Controlled studies in healthy men have shown that a nontoxic 0.43 mg oral dose administered in several portions over a 3-day interval caused average maximum depressions of 22 and 30%, respectively, in plasma and erythrocyte cholinesterase levels. A single acute 0.5 mg dose caused mild symptoms of intoxication and an average reduction of 38% in both measures of cholinesterase activity. Sarin in blood is rapidly degraded either in vivo or in vitro. Its primary inactive metabolites have in vivo serum half-lives of approximately 24 hours. The serum level of unbound isopropylmethylphosphonic acid (IMPA), a sarin hydrolysis product, ranged from 2-135 µg/L in survivors of a terrorist attack during the first 4 hours post-exposure. Sarin or its metabolites may be determined in blood or urine by gas or liquid chromatography, while cholinesterase activity is usually measured by enzymatic methods.

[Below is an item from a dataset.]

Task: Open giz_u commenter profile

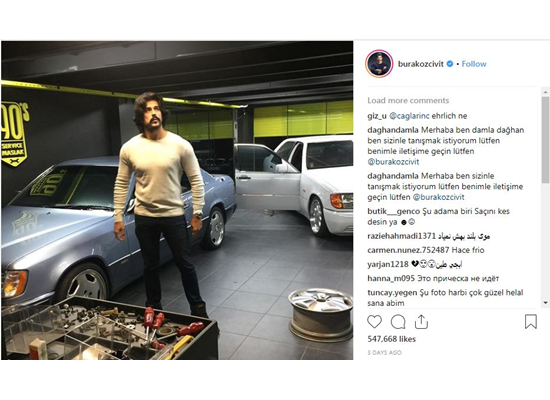Action: point(377,116)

Sarin was discovered in 1938 in Wuppertal-Elberfeld in Germany by scientists at IG Farben who were attempting to create stronger pesticides; it is the most toxic of the four G-Series nerve agents made by Germany. The compound, which followed the discovery of the nerve agent tabun, was named in honor of its discoverers: Schrader, Ambros, Gerhard Ritter, and Van der Linde.
Use as a weapon
In mid-1939, the formula for the agent was passed to the chemical warfare section of the German Army Weapons Office, which ordered that it be brought into mass production for wartime use. Pilot plants were built, and a high-production facility was under construction (but was not finished) by the end of World War II. Estimates for total sarin production by Nazi Germany range from 500 kg to 10 tons. Though sarin, tabun and soman were incorporated into artillery shells, Germany did not use nerve agents against Allied targets.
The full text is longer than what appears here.